Expression of the prostate-specific membrane antigen.

We have recently cloned a 2.65-kilobase complementary DNA (cDNA) encoding the prostate-specific membrane antigen (PSM) recognized by the 7E11-C5.3 anti-prostate monoclonal antibody. Immunohistochemical analysis of the LNCaP, DU-145, and PC-3 prostate cancer cell lines for PSM expression using the 7E11-C5.3 antibody reveals intense staining in the LNCaP cells with no detectable expression in both the DU-145 and PC-3 cells. Coupled in vitro transcription/translation of the 2.65-kilobase full-length PSM cDNA yields an M(r) 84,000 protein corresponding to the predicted polypeptide molecular weight of PSM. Posttranslational modification of this protein with pancreatic canine microsomes yields the expected M(r) 100,000 PSM antigen. Following transfection of PC-3 cells with the full-length PSM cDNA in a eukaryotic expression vector, we detect expression of the PSM glycoprotein by Western analysis using the 7E11-C5.3 monoclonal antibody. Ribonuclease protection analysis demonstrates that the expression of PSM mRNA is almost entirely prostate specific in human tissues. PSM expression appears to be highest in hormone-deprived states and is hormonally modulated by steroids, with 5-alpha-dihydrotestosterone down-regulating PSM expression in the human prostate cancer cell line LNCaP by 8-10-fold, testosterone down-regulating PSM by 3-4-fold, and corticosteroids showing no significant effect.

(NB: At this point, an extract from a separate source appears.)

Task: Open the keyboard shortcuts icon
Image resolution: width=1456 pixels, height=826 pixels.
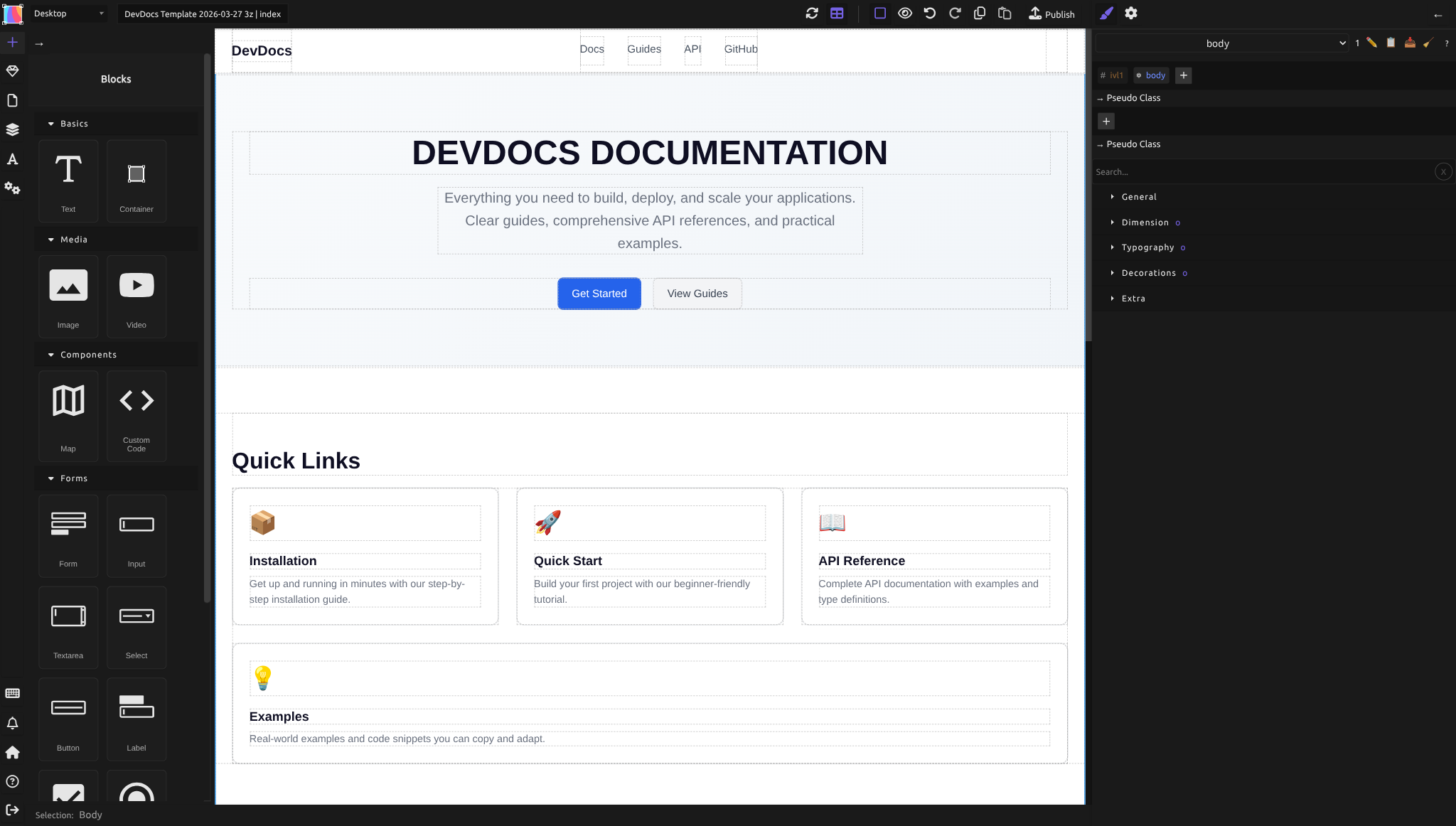Action: (13, 693)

Normal and malignant prostatic tissues consistently show high PSM expression, whereas we have noted heterogeneous, and at times absent, expression of PSM in benign prostatic hyperplasia. LNCaP tumors implanted and grown both orthotopically and s.c. in nude mice abundantly express PSM, providing an excellent in vivo model system to study the regulation and modulation of PSM expression.